Berlin . Schwere Niederlagen für die CDU. Doch am Ende könnte sie an mehr Landesregierungen beteiligt sein als vorher. Im Bund wird es schwer.

„Oh“ – ein Stöhnen geht durch den Saal im Konrad-Adenauer-Haus. Gerade war das Wahlergebnis der Alternative für Deutschland (AfD) in Sachsen-Anhalt bekannt geworden. Ihr Erfolg am Sonntag – in allen drei Ländern – und die Niederlage der CDU hängen zusammen. Und die naheliegendste Erklärung dafür lautet: Es lag an der Flüchtlingspolitik der CDU-Kanzlerin.

Verteidigungsministerin Ursula von der Leyen (CDU) rät gleichwohl von einer Abkehr ab. Bei den Landtagswahlen hätten mehr als 80 Prozent der Bürger für Parteien gestimmt, „die eine europäische Lösung der Flüchtlingsfrage befürworten und den Kurs der Kanzlerin unterstützen“, sagte sie unserer Redaktion. CSU-Chef Horst Seehofer wird es mit Grausen hören. Oft genug hatte er vor Protestwahlen gewarnt. An der Kanzlerin und CDU-Chefin Angela Merkel liegt es nun, ihre Partei aufzufangen und Schadensbegrenzung zu betreiben. Zwei Ergebnisse sind schier trostlos: Im Ländle Platz zwei hinter den Grünen und in Mainz die Verluste für Julia Klöckner, die auch stellvertretende Bundesvorsitzende ist und als Liebling der Christdemokraten gilt. „Bitter“ ist nach den Worten von der Leyens erst recht der Erfolg der AfD. „Trotzdem wird es in den Landtagen einfacher, die dumpfe Dagegenpolitik der AfD zu entlarven“, macht sie Mut. „Das wird eine Aufgabe für alle Parteien, nicht nur für die CDU“, mahnt sie.

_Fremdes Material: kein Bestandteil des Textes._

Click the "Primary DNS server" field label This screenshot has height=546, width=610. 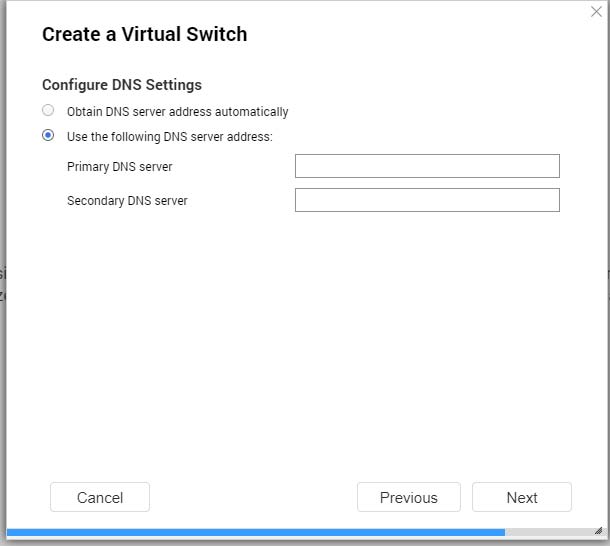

Unterm Strich könnte die CDU sogar gewinnen

Merkel hatte den Wahlsonntag zu Hause in Berlin verbracht. Spitzenpolitiker bekommen meist gegen etwa 16 Uhr erste Hinweise von den Demoskopen. Merkel hatte Zeit, mit ihren Spitzenkandidaten und Vertrauten zu telefonieren und SMS auszutauschen. Im Konrad-Adenauer-Haus ließ Merkel sich nicht blicken, wie immer bei Landtagswahlen.

Die Aufarbeitung von solchen Ergebnissen folgt einem Muster: Trauerarbeit wie am Sonntagabend, Schuldzuweisungen (am Montag?), Blick nach vorn. Merkels Rat an ihre Partei steht fest: Für die CDU kam kein Traumergebnis zustande, doch dürfe sie die Chance auf das Regieren nicht verspielen. Anders gesagt: Bitte keine Selbstbeschäftigung. In Rheinland-Pfalz wie Baden-Württemberg kann die CDU Juniorpartner werden, hier der SPD, dort der Grünen. In Sachsen-Anhalt ist eine Mehrheitsbildung ohne CDU-Ministerpräsident Reiner Haseloff unmöglich. So paradox es nach den Verlusten klingen mag: Bisher regierte die CDU nur in Sachsen-Anhalt, künftig womöglich in zwei oder in allen drei Ländern. Das geben die Zahlen durchaus her.

Es wird eine turbulente Woche

Keine andere Partei reagiert auf Konkurrenz von rechts so panisch wie die CSU. Ihr Selbstbewusstsein zieht sie aus ihren absoluten Mehrheiten in Bayern; und das ist im Freistaat fast unmöglich, wenn sich rechts von der Union eine Kraft etabliert. Auch viele CDU-Politiker kommen ins Grübeln. Sie rätseln darüber, wie sich die AfD verorten wird: ob sie sich als Antisystempartei etablieren kann. Grundsätzlich ändert sich erst mal wenig. Merkels Partei will mit der AfD nicht zusammenarbeiten: keine Koalition, auch keine Duldung.

Mit Seehofer trifft sich Merkel am Mittwoch. Es wird eine turbulente Woche. Am Donnerstag halten die Ministerpräsidenten der Länder Rat. Zeitgleich kämpft die Kanzlerin auf einem EU-Gipfel für ihre Flüchtlingspolitik. Ob diese Woche die Wende bringen wird. Merkel muss einkalkulieren, dass sich vorher einige in Berlin von ihr abwenden werden, heute in der CDU-Spitze, morgen in der Fraktion. Für Merkel wird das Regieren jetzt noch schwerer.